__PROBLEM REQUIREMENTS__
Convert the items below into a JSON list of strings, with one string per line and no blank lines.

Data items:
[START]

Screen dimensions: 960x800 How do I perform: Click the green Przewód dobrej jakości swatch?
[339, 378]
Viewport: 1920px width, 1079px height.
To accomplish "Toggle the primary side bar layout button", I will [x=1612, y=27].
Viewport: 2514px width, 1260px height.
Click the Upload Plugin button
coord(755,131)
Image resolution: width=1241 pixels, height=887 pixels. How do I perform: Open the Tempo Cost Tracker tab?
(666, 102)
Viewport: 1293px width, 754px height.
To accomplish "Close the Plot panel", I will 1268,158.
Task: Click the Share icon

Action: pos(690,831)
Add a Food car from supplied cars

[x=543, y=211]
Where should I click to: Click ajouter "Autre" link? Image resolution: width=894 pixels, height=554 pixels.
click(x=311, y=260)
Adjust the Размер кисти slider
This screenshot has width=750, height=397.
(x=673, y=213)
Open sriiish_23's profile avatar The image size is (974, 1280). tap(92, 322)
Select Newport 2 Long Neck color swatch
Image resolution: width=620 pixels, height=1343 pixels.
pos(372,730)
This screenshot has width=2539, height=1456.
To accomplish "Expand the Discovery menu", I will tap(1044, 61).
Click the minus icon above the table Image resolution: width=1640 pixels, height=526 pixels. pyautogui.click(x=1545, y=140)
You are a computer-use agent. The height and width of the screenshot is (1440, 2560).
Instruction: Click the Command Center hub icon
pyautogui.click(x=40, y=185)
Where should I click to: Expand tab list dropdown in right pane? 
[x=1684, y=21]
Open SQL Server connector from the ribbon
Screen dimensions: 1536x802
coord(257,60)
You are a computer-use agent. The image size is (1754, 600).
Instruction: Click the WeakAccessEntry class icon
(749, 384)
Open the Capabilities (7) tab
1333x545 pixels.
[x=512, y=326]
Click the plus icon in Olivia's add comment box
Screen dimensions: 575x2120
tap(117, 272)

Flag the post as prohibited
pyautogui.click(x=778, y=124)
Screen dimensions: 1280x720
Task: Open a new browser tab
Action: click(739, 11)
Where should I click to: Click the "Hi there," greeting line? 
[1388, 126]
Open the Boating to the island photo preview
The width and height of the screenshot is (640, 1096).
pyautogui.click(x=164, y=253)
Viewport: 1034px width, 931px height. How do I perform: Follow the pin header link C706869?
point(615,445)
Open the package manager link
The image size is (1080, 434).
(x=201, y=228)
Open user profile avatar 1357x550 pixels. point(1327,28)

[END]

__SOLUTION TO THIS PROBLEM__
[
  "Screen dimensions: 960x800 How do I perform: Click the green Przewód dobrej jakości swatch?",
  "[339, 378]",
  "Viewport: 1920px width, 1079px height.",
  "To accomplish \"Toggle the primary side bar layout button\", I will [x=1612, y=27].",
  "Viewport: 2514px width, 1260px height.",
  "Click the Upload Plugin button",
  "coord(755,131)",
  "Image resolution: width=1241 pixels, height=887 pixels. How do I perform: Open the Tempo Cost Tracker tab?",
  "(666, 102)",
  "Viewport: 1293px width, 754px height.",
  "To accomplish \"Close the Plot panel\", I will 1268,158.",
  "Task: Click the Share icon",
  "Action: pos(690,831)",
  "Add a Food car from supplied cars",
  "[x=543, y=211]",
  "Where should I click to: Click ajouter \"Autre\" link? Image resolution: width=894 pixels, height=554 pixels.",
  "click(x=311, y=260)",
  "Adjust the Размер кисти slider",
  "This screenshot has width=750, height=397.",
  "(x=673, y=213)",
  "Open sriiish_23's profile avatar The image size is (974, 1280). tap(92, 322)",
  "Select Newport 2 Long Neck color swatch",
  "Image resolution: width=620 pixels, height=1343 pixels.",
  "pos(372,730)",
  "This screenshot has width=2539, height=1456.",
  "To accomplish \"Expand the Discovery menu\", I will tap(1044, 61).",
  "Click the minus icon above the table Image resolution: width=1640 pixels, height=526 pixels. pyautogui.click(x=1545, y=140)",
  "You are a computer-use agent. The height and width of the screenshot is (1440, 2560).",
  "Instruction: Click the Command Center hub icon",
  "pyautogui.click(x=40, y=185)",
  "Where should I click to: Expand tab list dropdown in right pane? ",
  "[x=1684, y=21]",
  "Open SQL Server connector from the ribbon",
  "Screen dimensions: 1536x802",
  "coord(257,60)",
  "You are a computer-use agent. The image size is (1754, 600).",
  "Instruction: Click the WeakAccessEntry class icon",
  "(749, 384)",
  "Open the Capabilities (7) tab",
  "1333x545 pixels.",
  "[x=512, y=326]",
  "Click the plus icon in Olivia's add comment box",
  "Screen dimensions: 575x2120",
  "tap(117, 272)",
  "Flag the post as prohibited",
  "pyautogui.click(x=778, y=124)",
  "Screen dimensions: 1280x720",
  "Task: Open a new browser tab",
  "Action: click(739, 11)",
  "Where should I click to: Click the \"Hi there,\" greeting line? ",
  "[1388, 126]",
  "Open the Boating to the island photo preview",
  "The width and height of the screenshot is (640, 1096).",
  "pyautogui.click(x=164, y=253)",
  "Viewport: 1034px width, 931px height. How do I perform: Follow the pin header link C706869?",
  "point(615,445)",
  "Open the package manager link",
  "The image size is (1080, 434).",
  "(x=201, y=228)",
  "Open user profile avatar 1357x550 pixels. point(1327,28)"
]